Mendoza also agreed that the stresses of a criminal case, possible jail time, and fines and court fees can fuel additional charges down the road. “It starts affecting other parts of your life,” he said.
Melina Abdullah of Black Lives Matter-Los Angeles backs Gascón’s misdemeanor policy. “We know that the prosecution of low-level misdemeanors does not in fact reduce crime,” she said. “What it does is feed a system of mass incarceration, a system of jails, and a system of policing that targets Black, Brown and poor folks.”
The special directive also affects public defenders, who represent many misdemeanor defendants and say the shift has made their caseloads more manageable.
"It just makes the courtroom so much more efficient,” said Molly Zavidow, a public defender and member of Los Angeles County Public Defenders Union Local 148.
‘His Directives Suck’
The DA prosecutes misdemeanors in unincorporated areas and 78 L.A. County cities. In several populous cities, including Los Angeles, Long Beach and Torrance, local city attorneys, and not the DA, prosecute misdemeanors and municipal code violations. The special directive does not apply to those offices.
But several local elected officials from cities within the DA’s jurisdiction have attacked the changes, and over two dozen cities have taken symbolic votes of “no confidence” in Gascón. Many cited the misdemeanor policy.
“It's for the criminals, not for the victims."
One is West Covina, where at a June council meeting councilmember Letty Lopez-Viado was blunt: “We’re pretty much saying his directives suck.”
Lopez-Viado singled out Special Directive 20-07 for criticism in an interview. “It's for the criminals, not for the victims,” she said. She was frustrated that so few misdemeanors are being prosecuted, and had been fielding calls and emails from angry residents about issues like trespassing.

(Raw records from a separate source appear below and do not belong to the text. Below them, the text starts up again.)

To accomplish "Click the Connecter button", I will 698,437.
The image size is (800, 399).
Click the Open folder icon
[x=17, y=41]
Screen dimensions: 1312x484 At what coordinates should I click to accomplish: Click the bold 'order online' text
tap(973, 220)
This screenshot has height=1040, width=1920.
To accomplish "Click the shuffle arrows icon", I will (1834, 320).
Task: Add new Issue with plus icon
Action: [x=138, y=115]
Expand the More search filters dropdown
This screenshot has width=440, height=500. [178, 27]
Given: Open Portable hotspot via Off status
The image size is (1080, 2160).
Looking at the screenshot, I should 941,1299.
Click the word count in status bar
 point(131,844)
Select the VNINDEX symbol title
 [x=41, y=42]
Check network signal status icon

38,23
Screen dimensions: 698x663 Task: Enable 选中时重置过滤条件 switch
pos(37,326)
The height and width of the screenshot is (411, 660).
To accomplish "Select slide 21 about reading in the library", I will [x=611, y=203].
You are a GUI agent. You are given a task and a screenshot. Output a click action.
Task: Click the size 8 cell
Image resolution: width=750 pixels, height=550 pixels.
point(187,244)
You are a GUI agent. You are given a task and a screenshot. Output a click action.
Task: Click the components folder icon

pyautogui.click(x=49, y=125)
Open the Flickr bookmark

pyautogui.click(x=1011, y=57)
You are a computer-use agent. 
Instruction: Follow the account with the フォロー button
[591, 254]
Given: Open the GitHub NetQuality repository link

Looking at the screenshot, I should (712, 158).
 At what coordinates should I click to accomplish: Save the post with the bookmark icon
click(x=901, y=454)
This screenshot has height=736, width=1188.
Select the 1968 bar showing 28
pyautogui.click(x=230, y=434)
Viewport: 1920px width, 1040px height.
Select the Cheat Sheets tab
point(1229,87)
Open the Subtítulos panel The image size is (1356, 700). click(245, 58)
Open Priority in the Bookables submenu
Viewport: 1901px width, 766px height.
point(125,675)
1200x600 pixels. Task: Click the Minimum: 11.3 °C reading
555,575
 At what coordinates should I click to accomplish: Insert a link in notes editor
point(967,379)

“There’s no punishment, there’s no consequences,” Lopez-Viado said, adding that many of her constituents think the police department isn’t doing its job.
In Glendale, where the DA has declined to file misdemeanor charges in at least 825 cases, the new policy sparked concerns over access to substance abuse treatment, and the decline of officer morale at an August council meeting. In Downey, nearly 90% of misdemeanor narcotics cases were rejected, and a police captain told the city council that officers would continue to make arrests regardless of whether prosecutors pursue the cases.
The Association of Deputy District Attorneys, the union that represents the nearly 1,000 prosecutors in the DA’s office, has fought several of Gascón’s changes over the past year.
In a lawsuit filed just weeks after Gascón took office, the union’s attorneys called changes curtailing the use of sentencing enhancements “not merely radical, but plainly unlawful.” In October, the group filed another lawsuit accusing Gascón of “filling the civil service ranks with political loyalists and financial supporters,” by appointing former public defenders to deputy district attorney positions.
The union’s vice president Eric Siddall took a more measured tone in an interview about the misdemeanor special directive, which does not feature in either lawsuit. Siddall said Gascón’s changes strip away prosecutors’ discretion to make judgement calls on trespassing, public intoxication and other misdemeanor cases. The directive “removes our legitimate place in terms of enforcing the laws that a lot of members of the community want enforced,” Siddall told LAist.
“Will it impact quality of life issues for residents of Los Angeles County? Absolutely,” he said.
Some of Gascón’s critics misrepresent the policy. The website of an unsuccessful, yet reinvigorated effort to recall Gascón falsely asserts that his office “never files misdemeanor criminal threats, disturbing the peace, trespass, or resisting arrest, ever.”
That’s wrong. The data LAist reviewed shows the DA filed misdemeanor charges in nearly 6,000 cases covered by the special directive in the first eleven months of Gascón’s term. They included hundreds of allegations of misdemeanor criminal threats, trespass and resisting arrest.